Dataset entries
┌────────
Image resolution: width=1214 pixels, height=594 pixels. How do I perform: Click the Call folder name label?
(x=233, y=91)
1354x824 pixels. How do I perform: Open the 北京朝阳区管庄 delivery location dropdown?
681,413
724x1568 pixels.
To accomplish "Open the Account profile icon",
└────────
┌────────
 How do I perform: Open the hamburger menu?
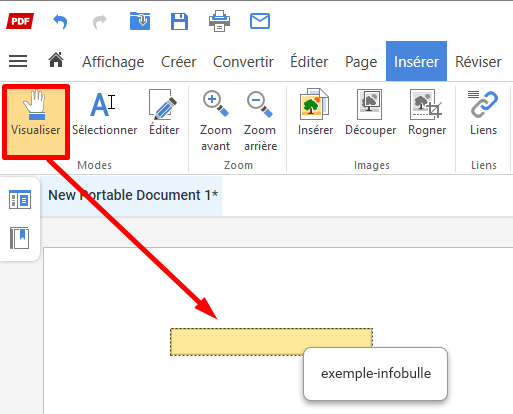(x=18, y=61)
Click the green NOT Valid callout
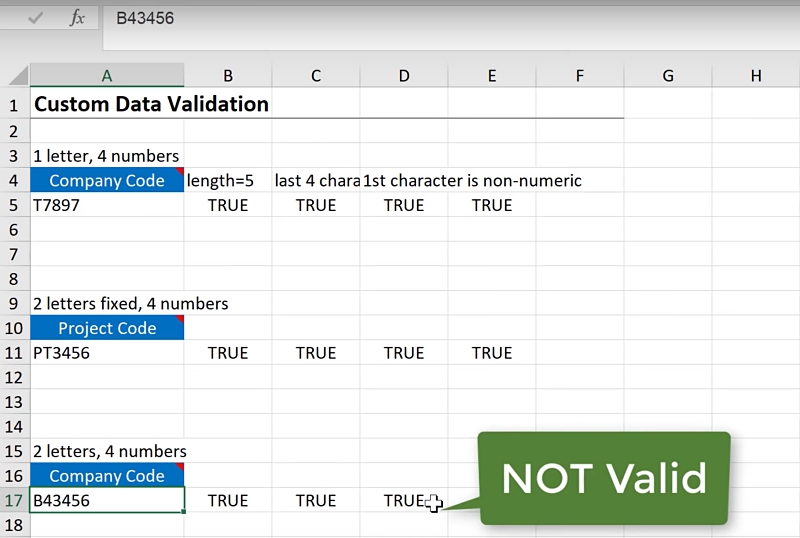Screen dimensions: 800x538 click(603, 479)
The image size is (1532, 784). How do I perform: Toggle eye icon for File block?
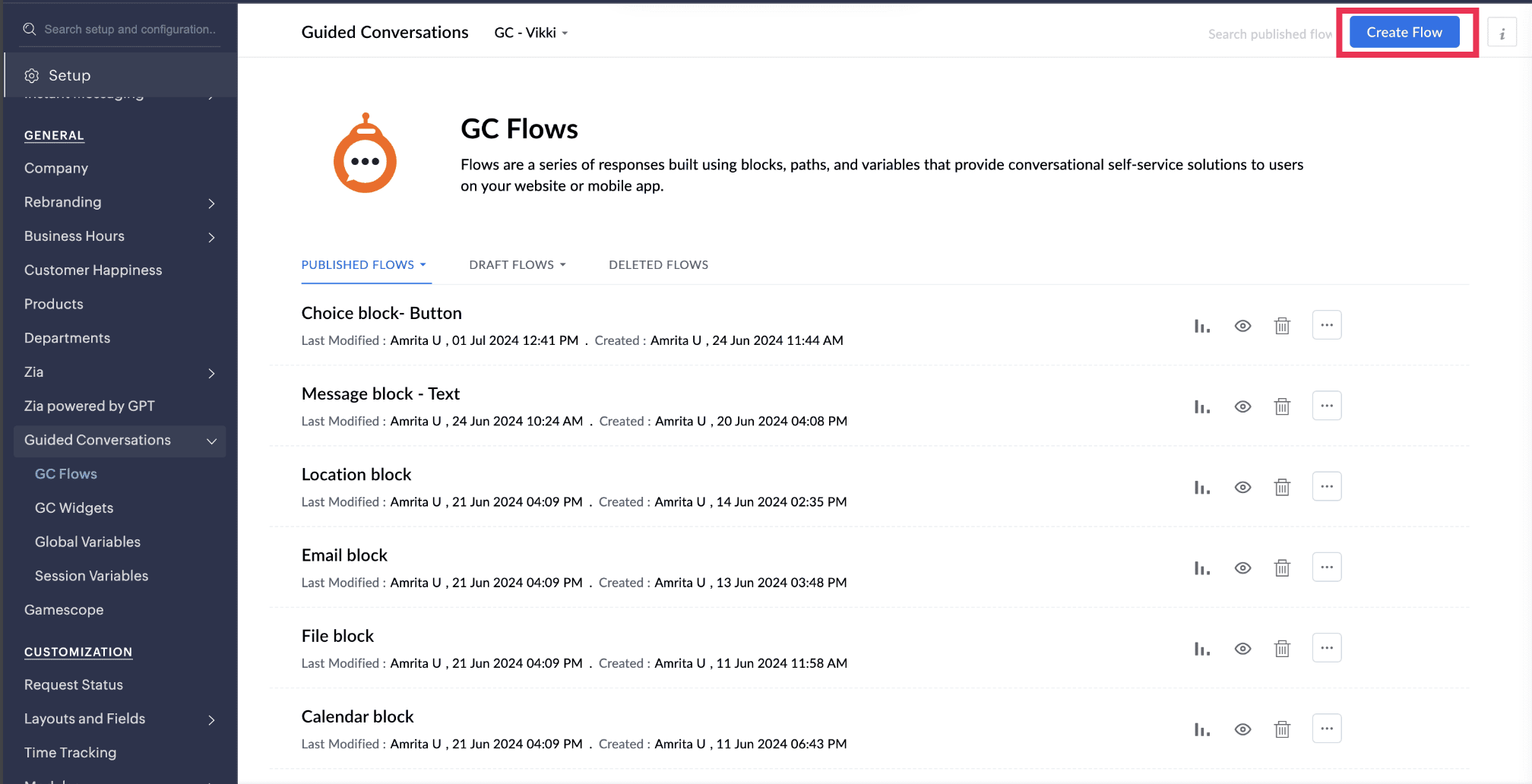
└────────
┌────────
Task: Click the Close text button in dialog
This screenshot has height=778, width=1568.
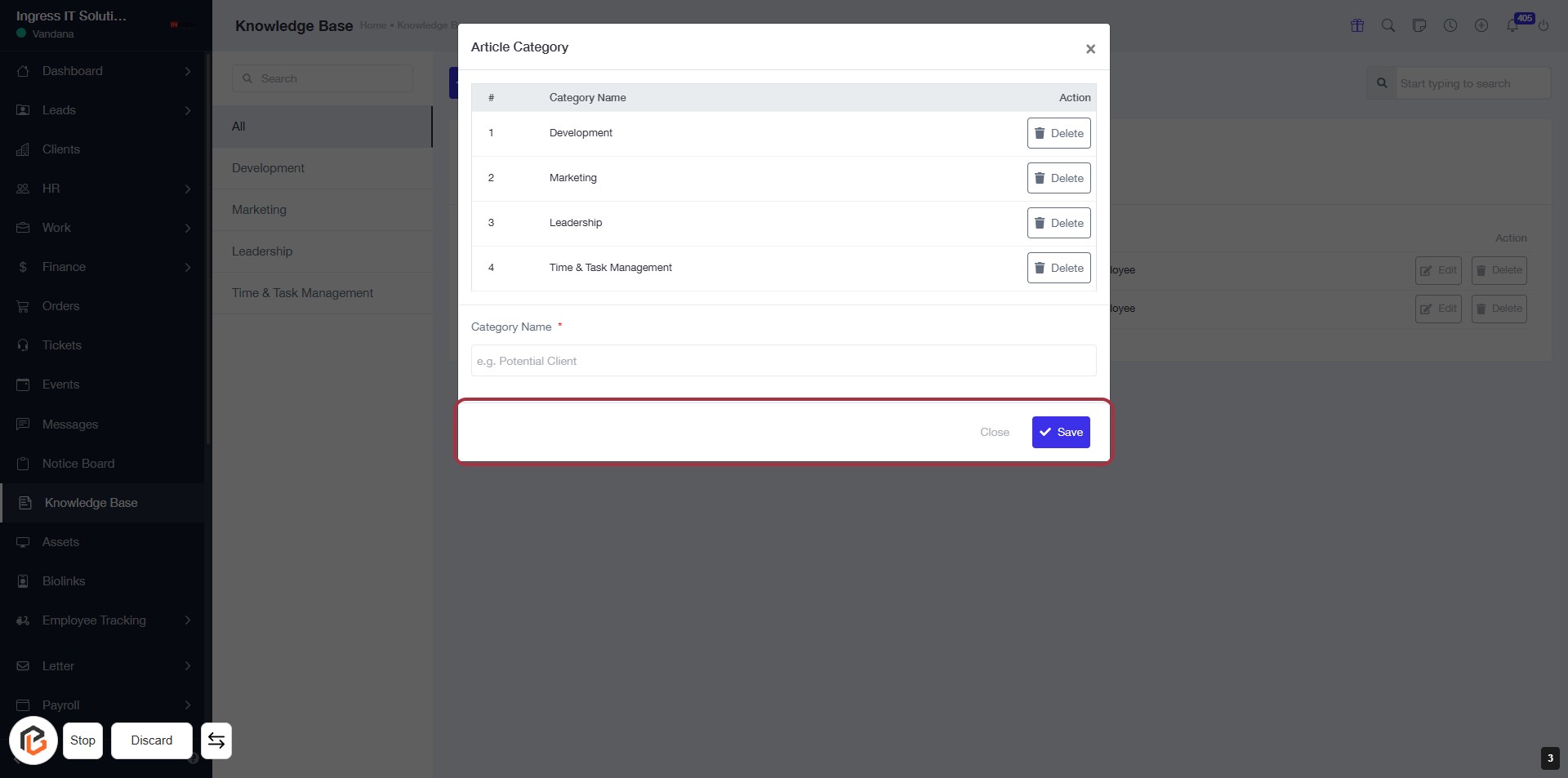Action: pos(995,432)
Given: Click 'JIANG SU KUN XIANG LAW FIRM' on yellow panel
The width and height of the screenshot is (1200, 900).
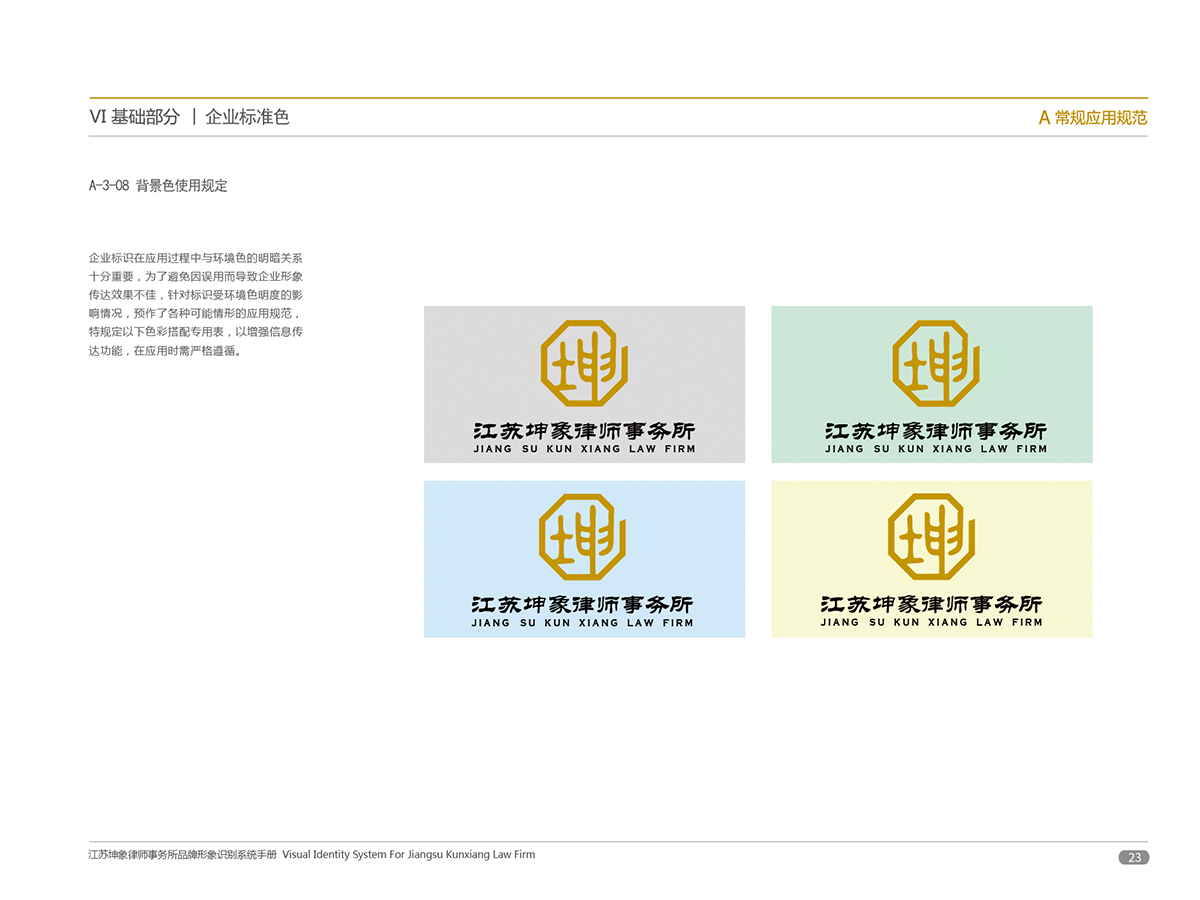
└────────
Out of the records above, set down only the lines from the one that contains "How do I perform: Open the hamburger menu?" through the one that contains "The image size", unchanged and without the pictures.

## Your response
 How do I perform: Open the hamburger menu?
(x=18, y=61)
Click the green NOT Valid callout
Screen dimensions: 800x538 click(603, 479)
The image size is (1532, 784). How do I perform: Toggle eye icon for File block?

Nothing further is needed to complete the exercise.